#### [Okuma Metni]
________________

Bu anlamıyla, yukarıda zikredilen bu gibi benzer örneklerin ve istatistiksel verilerin sayısını daha da artırmak mümkündür. Bu genel olarak ülkeler içindeki durumu yansıtmaktadır. Bir de ülkeler arası-bölgeler arası eşitsizlikler vardır ki, bunun da gelecek yıllarda çok büyük problemleri beraberinde getireceği tahmin edilmektedir. Özellikle Doğu Asya, Orta Doğu coğrafyasının belli bölümleri, Afrika ve Güney Amerika eşitsizliği en derin yaşayan bölgeler olarak göze çarpmaktadır. Bu bölgelerdeki durumun bu kadar kötü olmasının belli başlı nedenlerine bakıldığında bunların uluslararası kurum/kuruluşların önerdiği ve aslında çoğu durumda zorunlu kıldığı reçeteler ve iktisat politikaları neticesinde olduğunu görmekteyiz. Ayrıca bu politikaların iddia edildiği gibi ülkeler arasındaki gelir ve servet eşitsizliğini azaltmadığını aksine çoğunlukla yerli üretimi büyük oranda tahrip ederek eşitsizliği yaygınlaştırdığını gözlemlemekteyiz. Yine rakamsal olarak baktığımızda şöyle bir tabloyla karşı karşıyayız;

19. yüzyılda en zengin ülkeler ile en fakir ülkeler arasındaki kişi başına gelir oranı 2’ye 1 ile veya 4’e 1 arasında değişiyordu. Hiçbir dönemde bu fark bugünün kalkınmakta olan ülkeleriyle kalkınmış ülkeleri arasındaki fark kadar büyük olmamıştır. Dünya bankasının son raporlarına göre en kalkınmış ülkelerle, mesela İsviçre, Japonya, ABD gibi, en az kalkınmış ülkeler, mesela Etiyopya, Tanzanya vs. gibi, arasındaki kişi başına gelir oranı 50’ye 1 veya 60’a 1 arasında değişmektedir. Orta gelir düzeyindeki Nikaragua, Hindistan ve Zimbabwe gibi ülkeler bile 10’a 1 veya 15’e 1 oranında aşağıda kalmaktadır. Hızlı kalkınmakta olan ve arayı kapattıkları düşünülen Brezilya ve Kolombiya gibi ülkelerin bile gelişmiş ülkelerle aralarındaki oran 5’e 1’dir ki bu da mevcut yapının küresel eşitsizliği azalttığı değil tam tersine arttırdığını göstermektedir.

________________

#### [Çıkarılan Veriler]
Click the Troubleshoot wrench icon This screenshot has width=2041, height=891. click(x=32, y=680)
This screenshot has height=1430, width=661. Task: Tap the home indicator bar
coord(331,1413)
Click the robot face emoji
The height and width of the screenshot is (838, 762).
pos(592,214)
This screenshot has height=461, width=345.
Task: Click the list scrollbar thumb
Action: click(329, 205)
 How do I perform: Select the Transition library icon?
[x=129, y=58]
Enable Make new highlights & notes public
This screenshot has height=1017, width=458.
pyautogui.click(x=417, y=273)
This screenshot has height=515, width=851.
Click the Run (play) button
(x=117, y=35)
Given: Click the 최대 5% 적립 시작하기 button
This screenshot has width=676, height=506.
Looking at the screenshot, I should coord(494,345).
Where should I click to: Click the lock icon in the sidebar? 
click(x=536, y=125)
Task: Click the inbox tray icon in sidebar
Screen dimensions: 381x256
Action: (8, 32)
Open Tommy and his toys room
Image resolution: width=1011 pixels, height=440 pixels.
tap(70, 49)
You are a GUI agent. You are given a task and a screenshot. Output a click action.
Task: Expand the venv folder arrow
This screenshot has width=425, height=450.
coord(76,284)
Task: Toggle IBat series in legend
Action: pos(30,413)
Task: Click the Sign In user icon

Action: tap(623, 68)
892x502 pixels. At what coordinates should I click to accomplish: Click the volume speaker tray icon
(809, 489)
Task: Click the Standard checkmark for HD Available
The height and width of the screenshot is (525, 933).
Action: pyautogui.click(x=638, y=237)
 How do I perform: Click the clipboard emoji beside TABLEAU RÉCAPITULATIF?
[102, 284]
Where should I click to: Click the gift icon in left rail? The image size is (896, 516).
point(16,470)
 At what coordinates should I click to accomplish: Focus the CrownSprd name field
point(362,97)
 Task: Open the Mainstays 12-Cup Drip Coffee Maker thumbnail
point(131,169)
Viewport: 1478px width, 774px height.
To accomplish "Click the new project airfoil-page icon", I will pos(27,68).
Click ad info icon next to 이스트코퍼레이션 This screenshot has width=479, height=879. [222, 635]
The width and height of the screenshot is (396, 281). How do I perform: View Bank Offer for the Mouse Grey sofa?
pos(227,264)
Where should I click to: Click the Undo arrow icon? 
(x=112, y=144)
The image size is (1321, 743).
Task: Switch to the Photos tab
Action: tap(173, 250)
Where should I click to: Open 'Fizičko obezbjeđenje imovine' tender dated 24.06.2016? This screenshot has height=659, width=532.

________________

#### [Çözülecek Sorular]
A) Okuma metnine göre 19. yüzyılda en zengin ülkelerle en fakir ülkeler arasındaki kişi başına gelir oranı hangi aralıkta değişiyordu?
B) Aşağıdaki ifadelerin her biri okuma metniyle uyuşuyor mu? Her biri için evet ya da hayır deyin ve kararı belirleyen sözleri metinden aynen alıntılayın.
(i) Dünya Bankası raporlarına göre en kalkınmış ülkelerle en az kalkınmış ülkeler arasındaki kişi başına gelir oranı 50’ye 1 ile 60’a 1 arasındadır.
(ii) Brezilya ve Kolombiya gibi ülkelerle gelişmiş ülkeler arasındaki oran 10’a 1’dir.
(iii) Uluslararası kuruluşların önerdiği politikalar ülkeler arasındaki gelir ve servet eşitsizliğini azaltmıştır.
C) Küresel eşitsizliği anlatan okuma metnini kaldığı yerden sürdürün.
Yukarıdaki malzemenin okuma metniyle bir ilgisi yoktur.

#### [Çözülmüş Sorular]
A) Bu oran 2’ye 1 ile 4’e 1 arasında değişiyordu.

B)
(i) Evet: "arasındaki kişi başına gelir oranı 50’ye 1 veya 60’a 1 arasında değişmektedir"
(ii) Hayır: "Brezilya ve Kolombiya gibi ülkelerin bile gelişmiş ülkelerle aralarındaki oran 5’e 1’dir"
(iii) Hayır: "bu politikaların iddia edildiği gibi ülkeler arasındaki gelir ve servet eşitsizliğini azaltmadığını"

C)
Bu sorunlara neden olan en temel bileşenlerden birisi faizdir. Faiz, sistem içerisindeki belirsizlikleri ve dengesizlikleri artırmaktadır. Faizli borç alan hiçbir ülke veya birey, sıkıntıya girmeden veya belli oranda fakirleşmeden faiz yükünden kurtulamamaktadır. Faiz yapısı itibariyle borç yükü üzerindeki baskıyı artırmakta ve katlanarak çoğalmasına neden olmaktadır. Bir zaman sonra da, borçlu kimseler borcunun ancak faizini ödeyebilecek duruma kadar gerilemektedir. Bu da zaten faizli sistemin işleyiş mantığı ve aslında arzu ettiği durumdur. İnsanlar piyasalar, finansal araçlar, bankalar, kredi ve kredi kartları yoluyla sisteme dâhil edilmekte ve borçlandırılmaktadır. Bu sayede büyük sermaye faiz üzerinden bireyleri, kurumları, toplumları ve devletleri borç kıskacına almakta ve insanları ekonomik birer köle olarak kendisine bağımlı kılmaktadır. Bu da ekonomik sömürü mekanizmasının en temel bileşenedir. Bu bağlamda mevcut sistemin yeni servet yaratımını teşvik etmediğini tam tersine fakirlerden zenginlere bir servet transferi mekanizması işlettiğini görüyoruz.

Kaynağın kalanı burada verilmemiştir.